## EXERCISE DIRECTIONS
Copy each line of the entries beneath that contains the word "Essential".

## Dataset entries
[Start of Attachment]
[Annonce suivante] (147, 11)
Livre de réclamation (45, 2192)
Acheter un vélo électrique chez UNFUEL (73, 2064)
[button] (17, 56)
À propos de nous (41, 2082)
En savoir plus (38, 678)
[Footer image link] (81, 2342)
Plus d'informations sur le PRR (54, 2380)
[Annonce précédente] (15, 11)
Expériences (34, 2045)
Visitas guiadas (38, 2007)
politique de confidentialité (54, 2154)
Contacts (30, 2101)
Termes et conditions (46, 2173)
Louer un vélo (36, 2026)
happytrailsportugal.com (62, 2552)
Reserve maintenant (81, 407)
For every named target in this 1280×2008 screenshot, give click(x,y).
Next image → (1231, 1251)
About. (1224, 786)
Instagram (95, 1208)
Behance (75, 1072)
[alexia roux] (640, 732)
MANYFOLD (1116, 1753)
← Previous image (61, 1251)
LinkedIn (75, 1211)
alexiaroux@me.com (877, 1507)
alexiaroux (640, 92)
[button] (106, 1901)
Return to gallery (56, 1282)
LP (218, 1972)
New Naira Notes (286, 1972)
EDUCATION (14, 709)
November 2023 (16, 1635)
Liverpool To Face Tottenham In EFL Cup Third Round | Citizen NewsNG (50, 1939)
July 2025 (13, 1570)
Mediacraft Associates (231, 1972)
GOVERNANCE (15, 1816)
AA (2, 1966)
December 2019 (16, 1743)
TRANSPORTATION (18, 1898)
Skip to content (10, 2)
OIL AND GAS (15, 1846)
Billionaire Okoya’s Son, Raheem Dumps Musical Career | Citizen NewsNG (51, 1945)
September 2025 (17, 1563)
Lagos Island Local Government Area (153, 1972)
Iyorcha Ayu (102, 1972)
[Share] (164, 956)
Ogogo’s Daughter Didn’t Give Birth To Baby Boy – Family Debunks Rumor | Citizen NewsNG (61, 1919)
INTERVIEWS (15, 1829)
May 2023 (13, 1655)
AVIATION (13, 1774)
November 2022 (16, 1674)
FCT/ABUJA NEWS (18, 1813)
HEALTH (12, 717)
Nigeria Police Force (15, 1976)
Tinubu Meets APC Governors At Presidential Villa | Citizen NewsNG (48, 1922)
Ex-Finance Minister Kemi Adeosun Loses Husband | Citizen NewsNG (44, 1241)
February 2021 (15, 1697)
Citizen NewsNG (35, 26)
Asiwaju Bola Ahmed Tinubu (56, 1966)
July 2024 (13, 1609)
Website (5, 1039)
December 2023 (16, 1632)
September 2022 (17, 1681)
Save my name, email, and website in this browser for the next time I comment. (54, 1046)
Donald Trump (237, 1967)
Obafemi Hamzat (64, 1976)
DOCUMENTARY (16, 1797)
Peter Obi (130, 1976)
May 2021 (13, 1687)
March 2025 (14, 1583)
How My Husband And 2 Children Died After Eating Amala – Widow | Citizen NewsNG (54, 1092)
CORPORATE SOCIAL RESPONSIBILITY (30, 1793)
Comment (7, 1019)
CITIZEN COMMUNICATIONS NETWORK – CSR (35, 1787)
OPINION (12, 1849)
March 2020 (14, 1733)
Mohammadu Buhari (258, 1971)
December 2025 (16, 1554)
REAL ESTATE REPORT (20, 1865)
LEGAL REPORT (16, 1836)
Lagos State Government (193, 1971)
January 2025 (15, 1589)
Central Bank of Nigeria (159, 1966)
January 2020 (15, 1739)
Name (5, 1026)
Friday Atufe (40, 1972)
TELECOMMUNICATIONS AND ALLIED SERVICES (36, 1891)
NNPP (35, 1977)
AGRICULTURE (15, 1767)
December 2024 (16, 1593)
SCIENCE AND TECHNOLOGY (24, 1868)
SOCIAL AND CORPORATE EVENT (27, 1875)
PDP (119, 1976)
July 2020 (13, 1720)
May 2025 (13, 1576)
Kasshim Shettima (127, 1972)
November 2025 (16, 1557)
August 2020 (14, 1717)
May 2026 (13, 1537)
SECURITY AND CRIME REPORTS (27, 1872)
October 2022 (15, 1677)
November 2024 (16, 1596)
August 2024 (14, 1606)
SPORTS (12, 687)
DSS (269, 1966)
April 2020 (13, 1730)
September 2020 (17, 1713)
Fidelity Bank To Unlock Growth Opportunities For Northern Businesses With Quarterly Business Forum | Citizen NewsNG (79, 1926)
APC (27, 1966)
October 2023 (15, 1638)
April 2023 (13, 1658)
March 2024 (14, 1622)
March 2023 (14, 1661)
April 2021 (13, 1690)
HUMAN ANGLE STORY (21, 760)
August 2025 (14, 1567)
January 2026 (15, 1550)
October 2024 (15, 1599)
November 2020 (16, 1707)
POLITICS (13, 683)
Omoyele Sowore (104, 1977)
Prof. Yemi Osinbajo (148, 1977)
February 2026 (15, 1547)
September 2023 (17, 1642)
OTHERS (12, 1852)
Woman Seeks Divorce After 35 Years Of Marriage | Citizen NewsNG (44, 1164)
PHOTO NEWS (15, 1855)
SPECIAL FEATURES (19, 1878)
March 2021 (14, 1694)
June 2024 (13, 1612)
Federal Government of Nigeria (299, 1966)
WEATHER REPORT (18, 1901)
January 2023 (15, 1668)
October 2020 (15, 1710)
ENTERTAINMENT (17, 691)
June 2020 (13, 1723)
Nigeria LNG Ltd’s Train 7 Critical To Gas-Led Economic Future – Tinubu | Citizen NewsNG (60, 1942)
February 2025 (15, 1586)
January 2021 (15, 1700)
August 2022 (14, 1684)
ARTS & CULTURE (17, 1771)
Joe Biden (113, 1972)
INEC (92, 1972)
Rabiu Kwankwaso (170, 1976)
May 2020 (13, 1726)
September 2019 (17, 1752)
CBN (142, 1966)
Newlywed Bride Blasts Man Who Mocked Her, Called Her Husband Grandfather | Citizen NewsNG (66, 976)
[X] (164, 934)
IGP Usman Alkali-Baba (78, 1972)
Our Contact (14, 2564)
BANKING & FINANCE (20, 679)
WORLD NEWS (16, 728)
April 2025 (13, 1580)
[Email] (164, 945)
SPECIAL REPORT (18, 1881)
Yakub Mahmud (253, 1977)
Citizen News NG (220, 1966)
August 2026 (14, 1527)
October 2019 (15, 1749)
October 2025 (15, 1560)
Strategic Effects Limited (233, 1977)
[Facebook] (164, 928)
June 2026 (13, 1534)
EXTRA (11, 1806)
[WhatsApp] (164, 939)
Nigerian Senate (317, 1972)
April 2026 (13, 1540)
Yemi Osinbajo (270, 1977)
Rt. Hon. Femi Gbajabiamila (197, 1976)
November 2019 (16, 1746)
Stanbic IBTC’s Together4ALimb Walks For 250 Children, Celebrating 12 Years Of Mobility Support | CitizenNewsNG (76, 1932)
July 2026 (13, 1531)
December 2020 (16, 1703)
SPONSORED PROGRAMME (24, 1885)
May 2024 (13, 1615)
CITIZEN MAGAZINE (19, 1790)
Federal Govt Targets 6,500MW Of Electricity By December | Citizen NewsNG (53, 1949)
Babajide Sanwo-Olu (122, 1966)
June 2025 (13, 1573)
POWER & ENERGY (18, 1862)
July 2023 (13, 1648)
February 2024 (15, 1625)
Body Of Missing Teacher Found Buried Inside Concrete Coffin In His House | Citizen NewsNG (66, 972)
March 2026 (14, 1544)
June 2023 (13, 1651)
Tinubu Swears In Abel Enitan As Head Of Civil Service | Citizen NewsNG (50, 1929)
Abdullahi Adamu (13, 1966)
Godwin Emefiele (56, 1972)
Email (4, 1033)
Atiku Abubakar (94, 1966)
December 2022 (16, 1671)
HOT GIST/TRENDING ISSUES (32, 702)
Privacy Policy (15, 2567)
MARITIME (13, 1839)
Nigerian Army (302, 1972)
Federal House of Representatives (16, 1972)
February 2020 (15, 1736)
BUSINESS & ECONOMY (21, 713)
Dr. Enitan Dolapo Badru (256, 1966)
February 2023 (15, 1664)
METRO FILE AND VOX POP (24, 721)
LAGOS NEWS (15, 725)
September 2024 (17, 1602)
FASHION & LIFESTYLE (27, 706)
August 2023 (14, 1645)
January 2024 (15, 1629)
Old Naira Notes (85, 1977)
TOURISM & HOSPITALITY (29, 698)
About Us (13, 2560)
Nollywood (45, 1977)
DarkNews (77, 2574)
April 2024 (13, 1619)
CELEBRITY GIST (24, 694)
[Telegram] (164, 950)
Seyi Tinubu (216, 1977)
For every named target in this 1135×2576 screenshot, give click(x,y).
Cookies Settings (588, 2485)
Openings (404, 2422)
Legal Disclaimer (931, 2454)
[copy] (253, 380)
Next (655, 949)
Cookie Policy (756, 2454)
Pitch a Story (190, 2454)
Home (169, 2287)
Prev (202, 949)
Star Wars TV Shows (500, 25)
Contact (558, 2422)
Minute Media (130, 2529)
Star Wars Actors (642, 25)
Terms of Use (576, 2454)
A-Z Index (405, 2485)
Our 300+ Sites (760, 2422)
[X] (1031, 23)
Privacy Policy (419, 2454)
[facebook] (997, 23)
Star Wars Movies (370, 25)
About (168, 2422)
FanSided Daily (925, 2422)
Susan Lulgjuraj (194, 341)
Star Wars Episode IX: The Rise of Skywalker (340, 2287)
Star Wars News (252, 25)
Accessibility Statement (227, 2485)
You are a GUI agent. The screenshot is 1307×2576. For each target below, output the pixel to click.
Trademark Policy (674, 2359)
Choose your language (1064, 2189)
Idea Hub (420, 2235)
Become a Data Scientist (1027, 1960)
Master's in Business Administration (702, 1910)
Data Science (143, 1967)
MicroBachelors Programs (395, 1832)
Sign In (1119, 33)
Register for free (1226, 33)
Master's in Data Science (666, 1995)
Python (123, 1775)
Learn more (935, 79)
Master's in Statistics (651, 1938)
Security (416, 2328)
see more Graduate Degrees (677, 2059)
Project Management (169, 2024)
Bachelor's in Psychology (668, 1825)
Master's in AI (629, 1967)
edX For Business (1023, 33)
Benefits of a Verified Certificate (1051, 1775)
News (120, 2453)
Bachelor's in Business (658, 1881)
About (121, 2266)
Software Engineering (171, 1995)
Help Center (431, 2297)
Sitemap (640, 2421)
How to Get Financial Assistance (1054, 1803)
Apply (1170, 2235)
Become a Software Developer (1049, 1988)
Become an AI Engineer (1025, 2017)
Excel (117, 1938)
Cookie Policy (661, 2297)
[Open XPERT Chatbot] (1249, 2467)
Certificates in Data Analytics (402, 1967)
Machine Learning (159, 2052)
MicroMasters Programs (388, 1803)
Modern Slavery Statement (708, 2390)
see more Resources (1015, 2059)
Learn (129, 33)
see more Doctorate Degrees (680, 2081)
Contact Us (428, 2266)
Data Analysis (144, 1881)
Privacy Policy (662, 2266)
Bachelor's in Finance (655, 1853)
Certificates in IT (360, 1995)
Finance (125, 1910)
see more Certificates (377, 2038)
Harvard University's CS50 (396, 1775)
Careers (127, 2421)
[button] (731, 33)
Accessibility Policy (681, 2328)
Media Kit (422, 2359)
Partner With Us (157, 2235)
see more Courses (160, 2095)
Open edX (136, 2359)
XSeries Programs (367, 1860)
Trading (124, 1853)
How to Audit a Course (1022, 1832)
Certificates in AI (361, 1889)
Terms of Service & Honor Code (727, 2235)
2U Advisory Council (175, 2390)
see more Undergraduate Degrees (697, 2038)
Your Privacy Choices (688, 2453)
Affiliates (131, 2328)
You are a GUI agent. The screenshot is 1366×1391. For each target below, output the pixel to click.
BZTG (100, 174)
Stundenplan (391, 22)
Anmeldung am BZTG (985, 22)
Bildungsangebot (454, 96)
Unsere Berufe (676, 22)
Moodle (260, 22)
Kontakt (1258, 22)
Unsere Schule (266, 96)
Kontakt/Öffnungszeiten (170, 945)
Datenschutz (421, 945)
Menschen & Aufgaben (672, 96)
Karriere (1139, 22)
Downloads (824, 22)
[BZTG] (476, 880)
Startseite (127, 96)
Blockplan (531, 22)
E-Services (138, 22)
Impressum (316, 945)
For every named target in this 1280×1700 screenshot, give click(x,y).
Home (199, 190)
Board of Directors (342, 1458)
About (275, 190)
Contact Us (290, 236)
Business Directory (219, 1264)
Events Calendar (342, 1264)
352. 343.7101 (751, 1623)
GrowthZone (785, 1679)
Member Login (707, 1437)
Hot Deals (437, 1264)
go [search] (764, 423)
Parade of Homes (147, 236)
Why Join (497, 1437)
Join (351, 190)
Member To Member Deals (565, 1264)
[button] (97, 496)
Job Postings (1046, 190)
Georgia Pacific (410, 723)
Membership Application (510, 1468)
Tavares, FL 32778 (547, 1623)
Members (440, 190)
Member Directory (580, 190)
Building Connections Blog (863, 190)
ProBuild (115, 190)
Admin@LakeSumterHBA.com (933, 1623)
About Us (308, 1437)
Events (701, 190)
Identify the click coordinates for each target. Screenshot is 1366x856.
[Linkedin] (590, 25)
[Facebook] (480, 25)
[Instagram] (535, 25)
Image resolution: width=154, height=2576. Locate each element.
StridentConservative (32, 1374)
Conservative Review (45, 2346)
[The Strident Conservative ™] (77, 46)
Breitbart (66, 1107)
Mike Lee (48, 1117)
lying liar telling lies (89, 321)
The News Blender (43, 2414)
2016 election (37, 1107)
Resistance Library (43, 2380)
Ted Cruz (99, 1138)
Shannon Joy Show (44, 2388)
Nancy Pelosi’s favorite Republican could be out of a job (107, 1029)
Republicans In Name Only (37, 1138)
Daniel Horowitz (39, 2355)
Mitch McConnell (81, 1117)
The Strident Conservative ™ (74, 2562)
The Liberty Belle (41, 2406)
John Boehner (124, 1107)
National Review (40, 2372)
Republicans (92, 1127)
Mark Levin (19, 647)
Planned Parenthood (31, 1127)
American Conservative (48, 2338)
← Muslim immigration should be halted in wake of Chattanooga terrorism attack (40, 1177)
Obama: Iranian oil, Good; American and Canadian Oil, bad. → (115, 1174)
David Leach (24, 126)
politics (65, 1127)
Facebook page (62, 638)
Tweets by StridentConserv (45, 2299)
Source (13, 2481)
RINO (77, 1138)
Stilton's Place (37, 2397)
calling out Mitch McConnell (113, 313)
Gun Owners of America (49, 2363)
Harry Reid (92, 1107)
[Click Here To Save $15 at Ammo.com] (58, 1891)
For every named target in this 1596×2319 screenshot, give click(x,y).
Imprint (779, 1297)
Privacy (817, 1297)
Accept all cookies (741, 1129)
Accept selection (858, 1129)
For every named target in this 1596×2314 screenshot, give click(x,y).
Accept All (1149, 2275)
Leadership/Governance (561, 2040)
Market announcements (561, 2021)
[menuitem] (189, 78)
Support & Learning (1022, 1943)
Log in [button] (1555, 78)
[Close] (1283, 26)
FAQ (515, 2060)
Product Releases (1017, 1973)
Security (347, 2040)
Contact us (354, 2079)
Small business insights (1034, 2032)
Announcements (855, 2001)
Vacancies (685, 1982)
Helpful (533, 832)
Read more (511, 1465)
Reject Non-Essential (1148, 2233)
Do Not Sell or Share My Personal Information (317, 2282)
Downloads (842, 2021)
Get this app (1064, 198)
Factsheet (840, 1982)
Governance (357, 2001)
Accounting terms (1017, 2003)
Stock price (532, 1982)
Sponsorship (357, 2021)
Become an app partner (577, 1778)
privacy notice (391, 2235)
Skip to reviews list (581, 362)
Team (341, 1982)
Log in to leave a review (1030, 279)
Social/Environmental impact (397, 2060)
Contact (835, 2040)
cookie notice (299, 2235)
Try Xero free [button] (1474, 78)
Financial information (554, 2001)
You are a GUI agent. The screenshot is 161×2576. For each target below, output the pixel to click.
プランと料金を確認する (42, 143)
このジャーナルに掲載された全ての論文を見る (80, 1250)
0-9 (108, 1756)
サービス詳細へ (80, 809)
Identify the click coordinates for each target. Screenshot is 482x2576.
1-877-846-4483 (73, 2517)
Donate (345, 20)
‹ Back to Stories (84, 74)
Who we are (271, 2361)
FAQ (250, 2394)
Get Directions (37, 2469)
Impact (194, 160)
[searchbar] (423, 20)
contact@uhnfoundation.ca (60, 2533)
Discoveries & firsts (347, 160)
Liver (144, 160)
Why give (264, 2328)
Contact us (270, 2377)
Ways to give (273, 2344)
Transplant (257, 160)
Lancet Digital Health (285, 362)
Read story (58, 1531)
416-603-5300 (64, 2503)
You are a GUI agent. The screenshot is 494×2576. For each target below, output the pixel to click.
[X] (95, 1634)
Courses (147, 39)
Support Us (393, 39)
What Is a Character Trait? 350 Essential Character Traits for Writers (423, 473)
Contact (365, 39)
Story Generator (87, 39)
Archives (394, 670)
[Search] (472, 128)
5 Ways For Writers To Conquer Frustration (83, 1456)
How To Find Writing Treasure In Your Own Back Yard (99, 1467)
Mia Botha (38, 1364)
[End of Attachment]
## RESULT OF THIS TASK
Reject Non-Essential (1148, 2233)
What Is a Character Trait? 350 Essential Character Traits for Writers (423, 473)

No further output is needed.